The idea of the proof is quite simple. Let *A* ∈ ℂ^{n×n} be invertible. By appropriate padding with zero and identity matrices if necessary, we can assume that *n* is a power of 2. Since *A* is invertible, *A*^{−1} exists and equals (*A*^{∗}*A*)^{−1}*A*^{∗}, so *A* can be inverted with cost equal to that of two matrix multiplications and one inversion of the Hermitian positive-definite matrix *A*^{∗}*A*. At this point, we resort to divide-and-conquer approach using Schur complements to show that the inversion of *n*×*n* Hermitian positive-definite matrices can be accomplished in O(*n*^{β}).

Fast Fourier Transform

The previous section considered the costs of general matrix multiplication. If the matrix has some additional structure, then further reductions in cost can be achieved. A good example is furnished by the **discrete Fourier transform**.

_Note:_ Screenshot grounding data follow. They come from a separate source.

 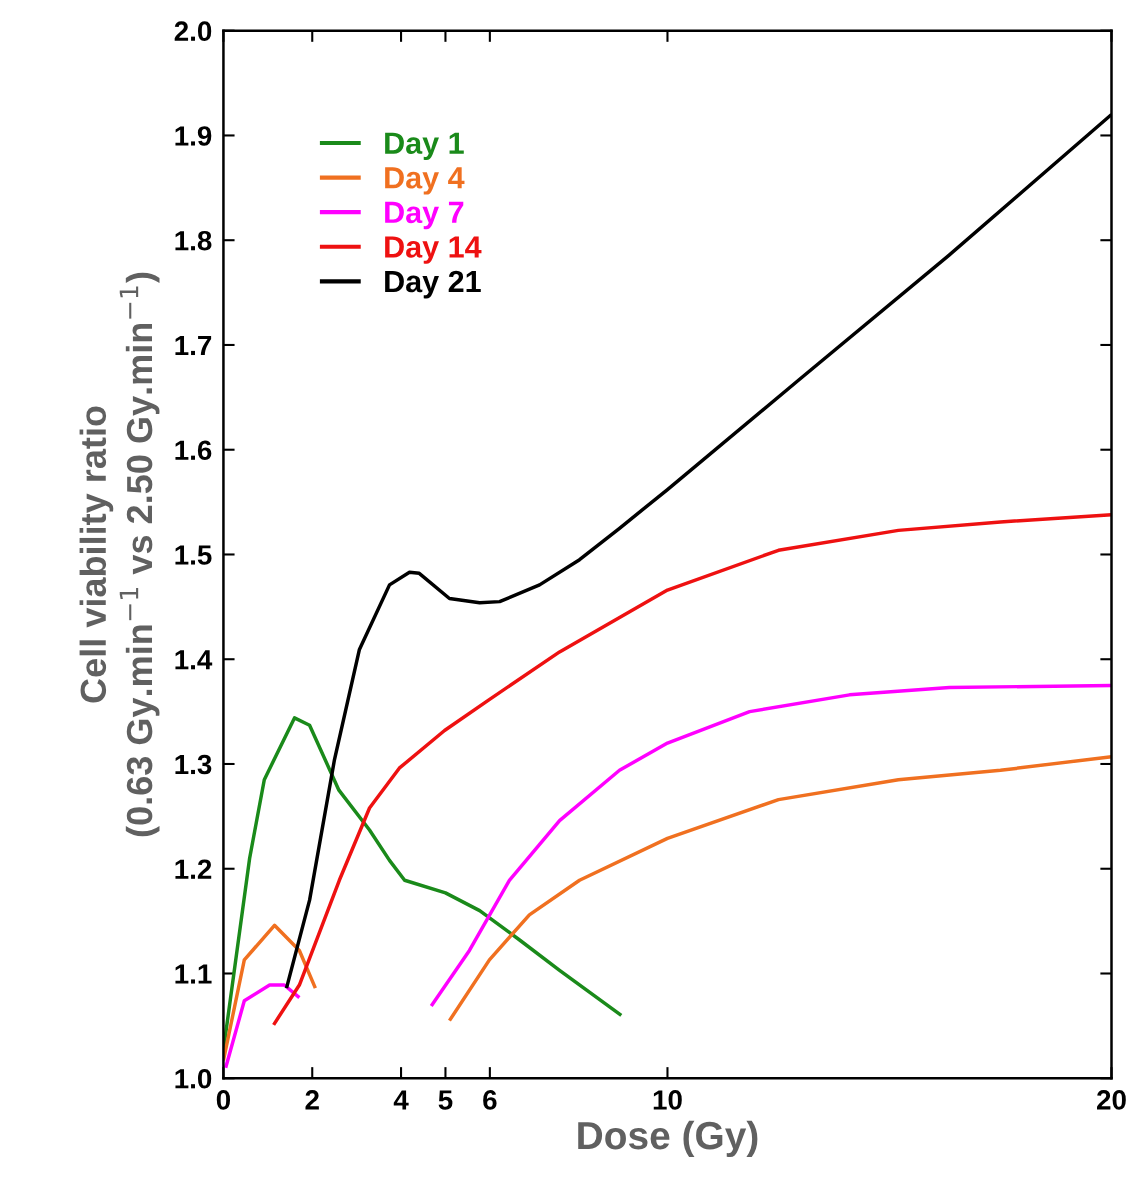 What do you see at coordinates (425, 181) in the screenshot?
I see `legend-label: Day 4` at bounding box center [425, 181]. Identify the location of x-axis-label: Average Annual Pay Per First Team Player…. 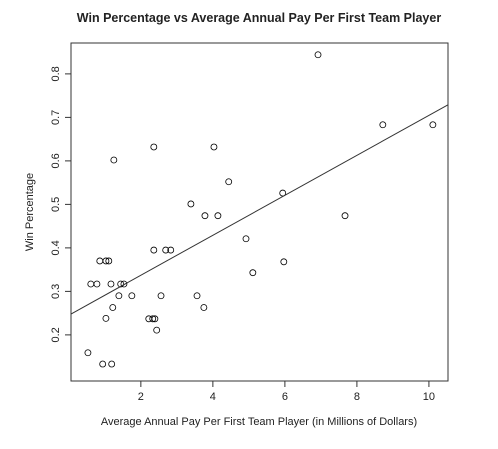
(259, 422).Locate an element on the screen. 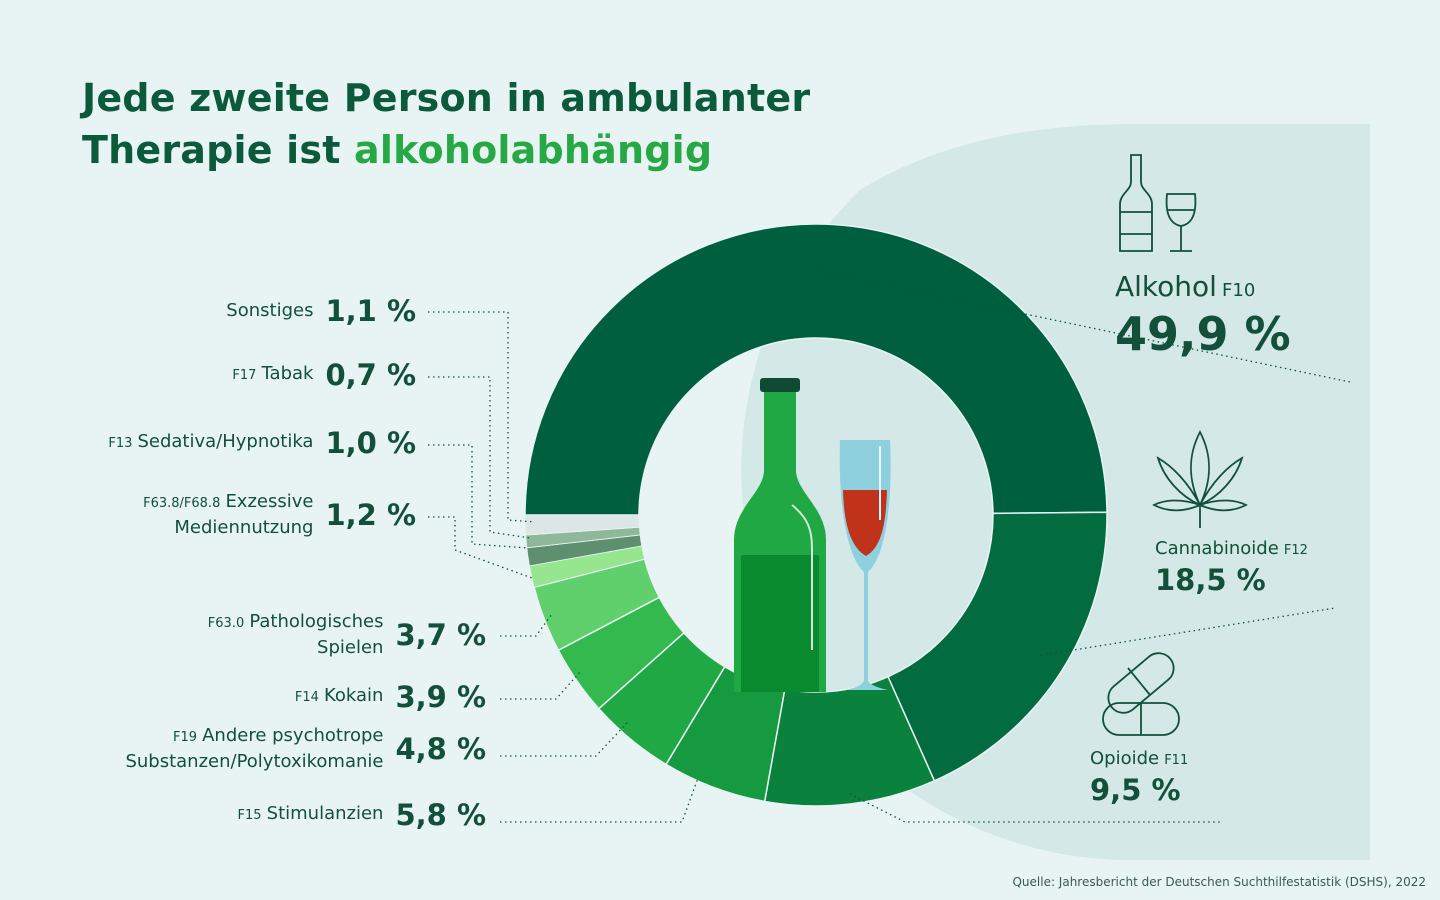 Image resolution: width=1440 pixels, height=900 pixels. label-tabak: F17 Tabak 0,7 % is located at coordinates (324, 375).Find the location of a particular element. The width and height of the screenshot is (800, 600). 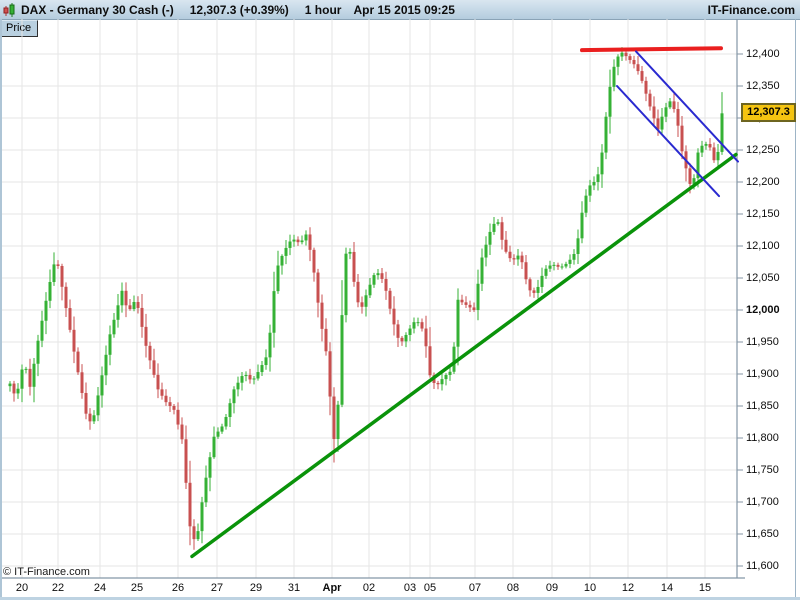

y-axis-label: 12,350 is located at coordinates (763, 86). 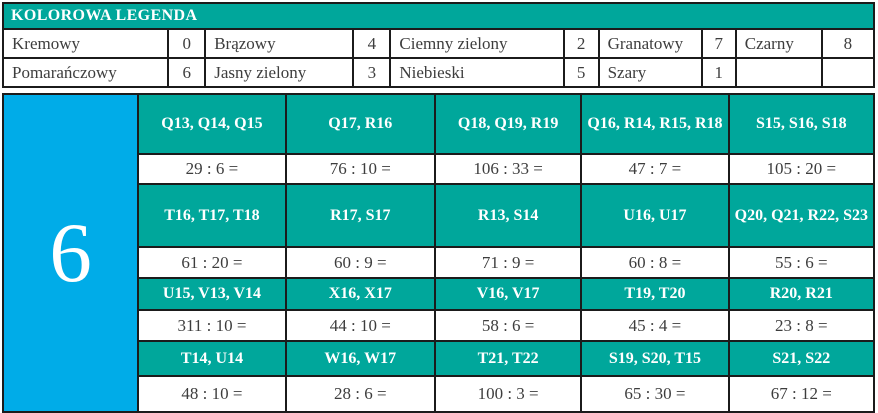 I want to click on legend-title: KOLOROWA LEGENDA, so click(x=438, y=16).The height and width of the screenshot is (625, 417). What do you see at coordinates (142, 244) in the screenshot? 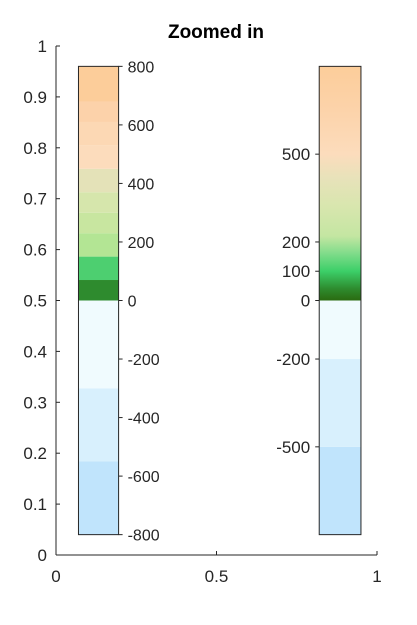
I see `left-colorbar-tick-label: 200` at bounding box center [142, 244].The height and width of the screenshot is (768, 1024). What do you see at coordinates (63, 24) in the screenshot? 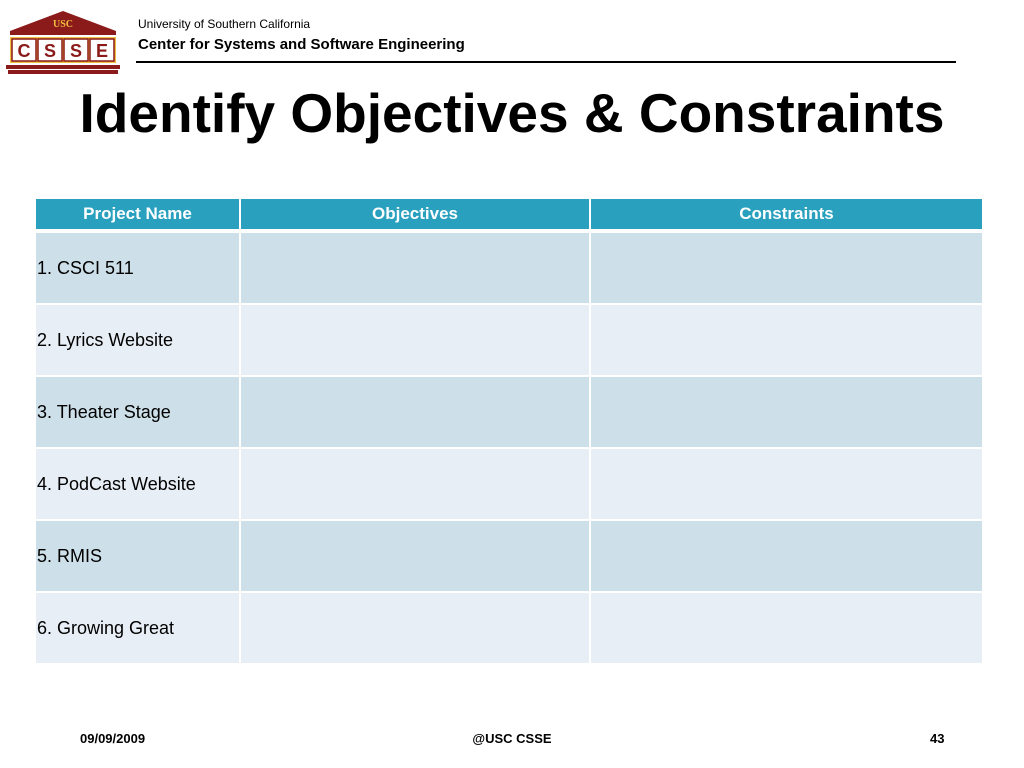
I see `svg-text: USC` at bounding box center [63, 24].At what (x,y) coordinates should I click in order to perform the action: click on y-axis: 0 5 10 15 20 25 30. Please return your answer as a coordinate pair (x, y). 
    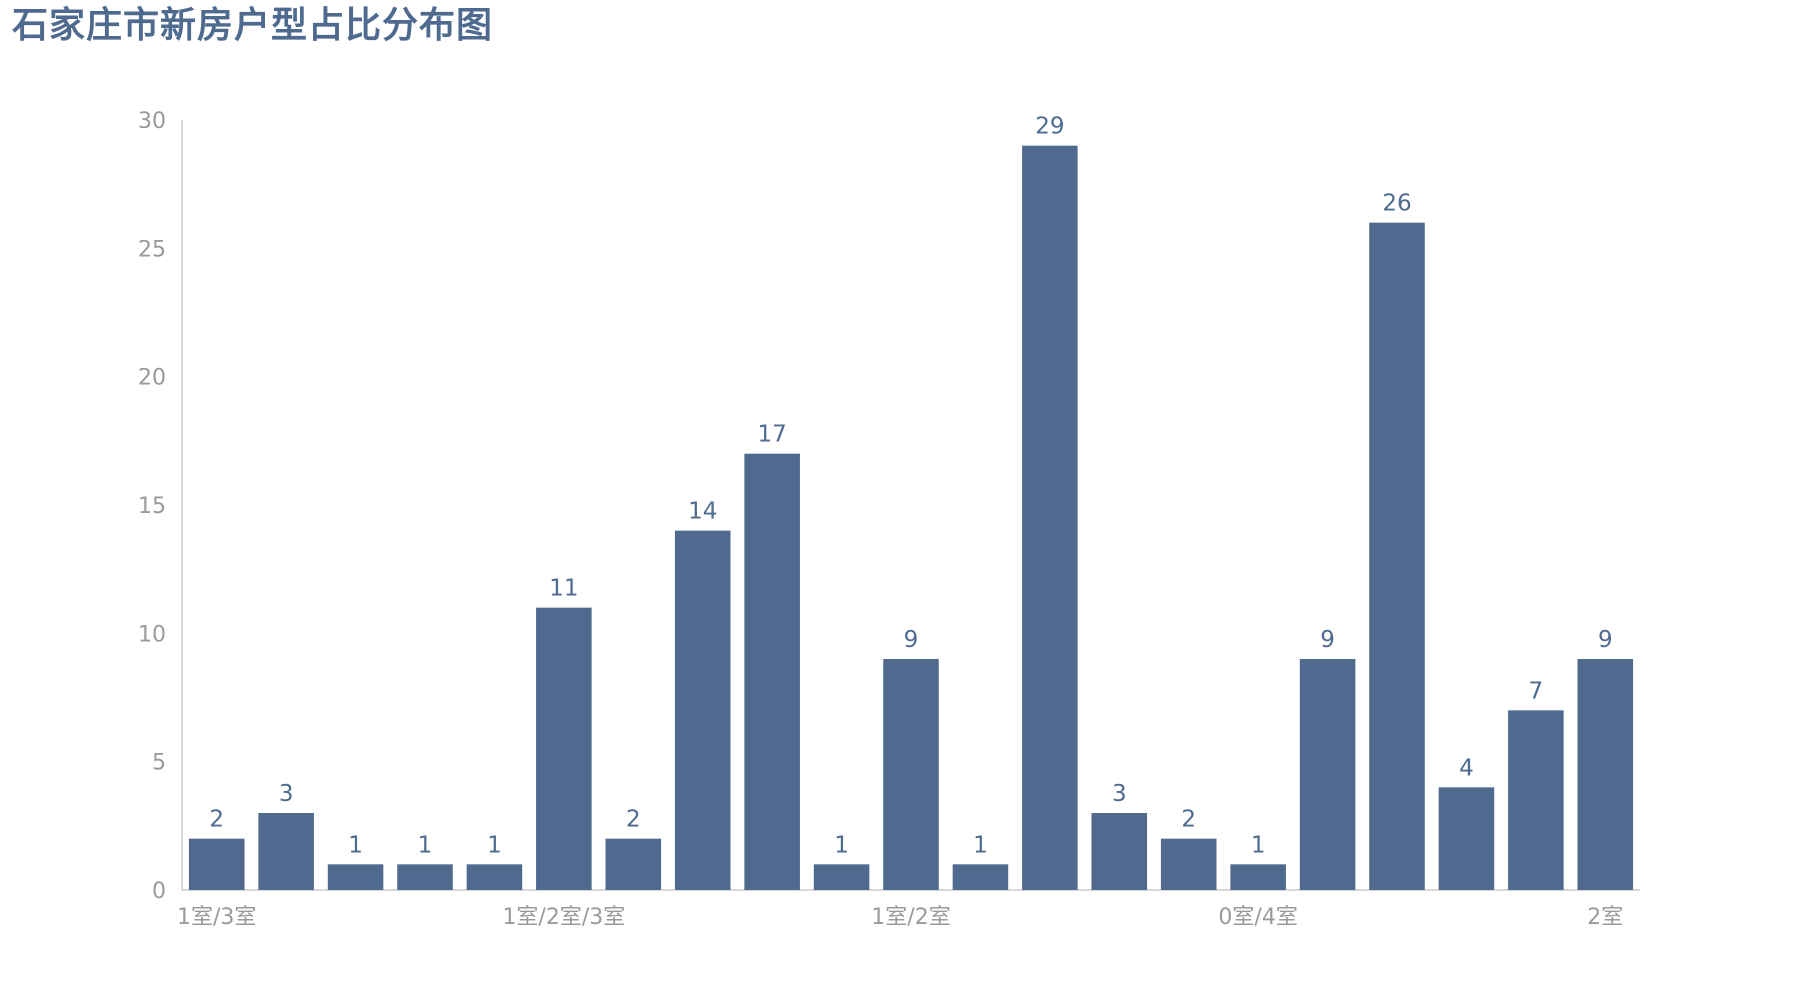
    Looking at the image, I should click on (160, 506).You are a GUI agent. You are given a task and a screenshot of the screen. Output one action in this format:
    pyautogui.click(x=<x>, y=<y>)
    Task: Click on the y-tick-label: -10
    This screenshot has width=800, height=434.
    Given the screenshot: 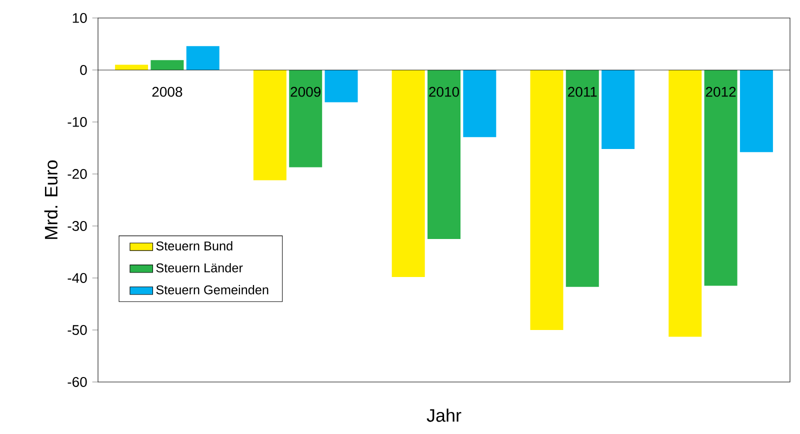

For a natural number *n*, let

*ω*_{n} ≔ *e*^{2πi⁄n},

*φ*_{k} ≔ *n*^{−1⁄2} (1, *ω*_{n}^{−k}, *ω*_{n}^{−2k}, …, *ω*_{n}^{−(n−1)k}).

The vectors *φ*_{k} form an orthonormal basis of ℂ^{n}, i.e. 〈*φ*_{k}, *φ*_{m}〉 = *δ*_{km}. This, any *u* ∈ ℂ^{n} can be expanded in this basis as

*u* = *a*_{0}*φ*_{0} + *a*_{1}*φ*_{1} + … + *a*_{n−1}*φ*_{n−1},

where *a*_{k} = 〈*φ*_{k}, *u*〉. Indeed, all the coefficients {*a*_{k}} of *u* in this Fourier basis can be found at one by multiplying the vector *u* in the usual basis by the symmetric matrix *A*_{n} whose (*i*, *j*) entry is *n*^{−1⁄2}*ω*_{n}^{i+j} (here the indices of *A*_{n} run from 0 to *n*−1 instead of 1 to *n* as usual.

**Theorem.** For *n* a power of 2, matrix-vector multiplication by *A*_{n} can be accomplished with cost O(*n* log *n*).

Bidiagonal and Hessenberg Forms

The emphasis of the following two matrix factorization results is on their O(*n*^{3}) cost. Recall that *A* is **upper bidiagonal** if its only non-zero entries *a*_{ij} have either *i* = *j* or *i* = *j*−1; *A* is **upper Hessenberg** if its only non-zero entries *a*_{ij} have *i* ≤ *j*+1

**Theorem.** For every *A* ∈ ℂ^{n×n} there exist unitary *U*, *V* ∈ ℂ^{n×n} and an upper bidiagonal *B* ∈ ℂ^{n×n} such that *A* = *U**B**V*^{∗}, and this factorization can be achieved with cost O(*n*^{3}).

**Theorem.** For every *A* ∈ ℂ^{n×n} there exists a unitary *U* ∈ ℂ^{n×n} and an upper Hessenberg *T* ∈ ℂ^{n×n} such that *A* = *U**T**U*^{∗}, and this factorization can be achieved with cost O(*n*^{3}).